Two pieces on Mark Hager’s appointment have now been written by The Times, the only UK national newspaper – which signed up Kate and Helen Richardson-Walsh as columnists for the 2018 World Cup – to provide any coverage on the news of Great Britain’s decision to appoint the Australian as successor to Danny Kerry.
However, with headlines such as ‘Britain hired ‘bully’ coach’, and, on Friday, ”Bully’ coach warnings were ignored‘, it has hardly been a positive start to the highly-rated Hager’s tenure, in terms of media coverage.
Given that UK Sport has funded GB hockey men’s and women’s teams to the tune of £17.1m towards the Tokyo 2020 Olympics, the issue has rightly been highlighted, which came to light in the aftermath of the women’s World Cup and not reported in the UK broadsheets when he was still coach of the Black Sticks.
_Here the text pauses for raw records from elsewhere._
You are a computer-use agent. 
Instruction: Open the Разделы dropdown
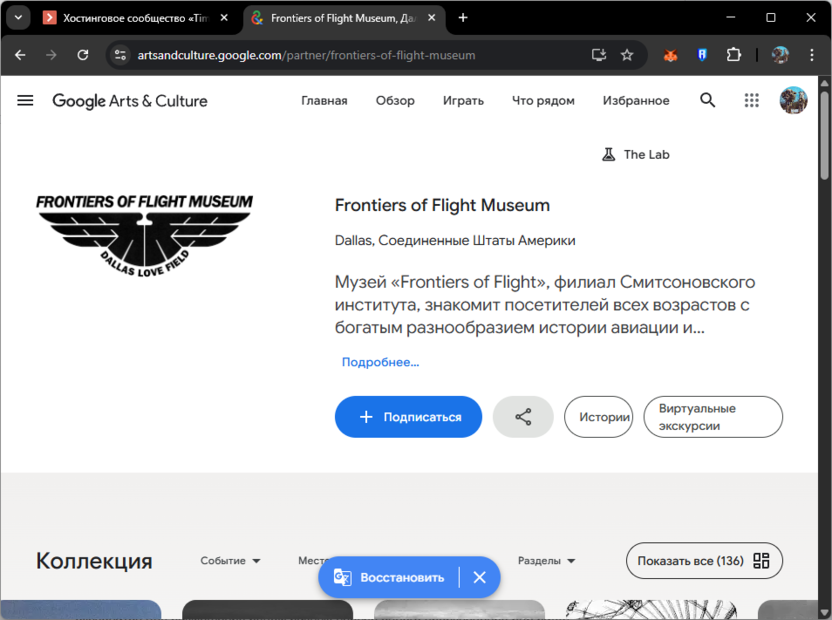(x=546, y=561)
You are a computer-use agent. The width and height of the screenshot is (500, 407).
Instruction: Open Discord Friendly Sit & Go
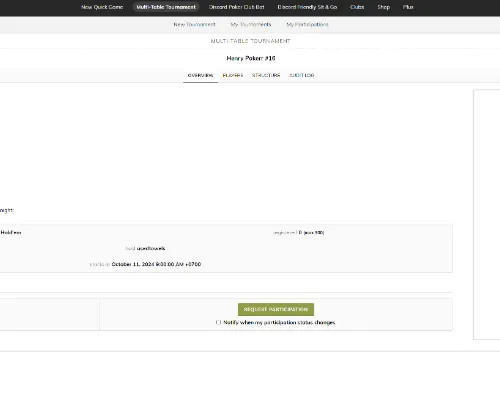(x=307, y=7)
Given also the controversies which have engulfed some British Olympic sports since the Rio Olympics – and the raft of articles written in New Zealand highlighting the alleged volatile environment in NZ hockey and accusations of ‘bully tactics’ – The Times‘ headlines were certainly forthright.
It remains to be seen what the media attention will be for GB Hockey if the soon-to-be-released review findings yield further negative material.
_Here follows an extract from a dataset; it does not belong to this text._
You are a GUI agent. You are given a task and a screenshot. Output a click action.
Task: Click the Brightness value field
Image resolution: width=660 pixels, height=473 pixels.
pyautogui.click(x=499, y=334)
What the paper didn’t note in its latest report, however, was that apart from the 11 Kiwi players who raised concerns over ‘bully tactics’, there were seven players who backed Hager in an open letter, printed in a year which also saw several other controversies surface within elite New Zealand sport.
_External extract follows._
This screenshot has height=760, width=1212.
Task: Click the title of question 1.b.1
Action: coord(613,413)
But at least the recent coverage has surfaced early in his role and the Australian can focus on the task ahead – and put to bed the sour ending to his otherwise successful career with the Kiwis, which gleaned Commonwealth gold last year (after beating England on the way) and a rankings rise throughout his time in charge.
It is also important to note Sally Munday’s assertion of Hager as “a good man, a family man of strong values and morals and that is a big part of his credibility as an outstanding hockey coach.”
So, let’s hope the UK national media can start to offer space on matters on the field and paint a picture of the emerging characters who will be bidding for an Olympic defence. Yes, Olympic champions and still – along with the likes of another British superstar, Adam Peaty – woefully under-represented in the sports pages on a regular basis.
Not that GB women have had much to shout about since Rio. They have yet to win a tournament, have had high-profile players sidelined by lengthy injuries and seen a leading player, Sophie Bray, even retire from international duties.
Meanwhile, GB men have started apace in 2019 – while there are characters emerging, notably in Rhys Smith, who is carving out some excellent hockey tricks on social media, suggesting that it’s not all hard graft and international focus at Bisham Abbey.
Clearly all hasn’t been rosy in camp since England were ousted from their home World Cup by the Dutch last summer and uncertainty over a full-time coach since. Character is what GB women needs now, once Hager works out his future template and sees the players he has at his disposal in the coming months.
With so many new faces in the GB team (the latest coming in the form of rising player Lizzie Neal) and several Rio stars still on the sidelines, it is set to be a fascinating year ahead in both tactical play – Hager was a revered forward during his playing days – and who emerges as candidates for Tokyo squad berths.
The home FIH Pro League encounters and looming EuroHockey Championships will see to that.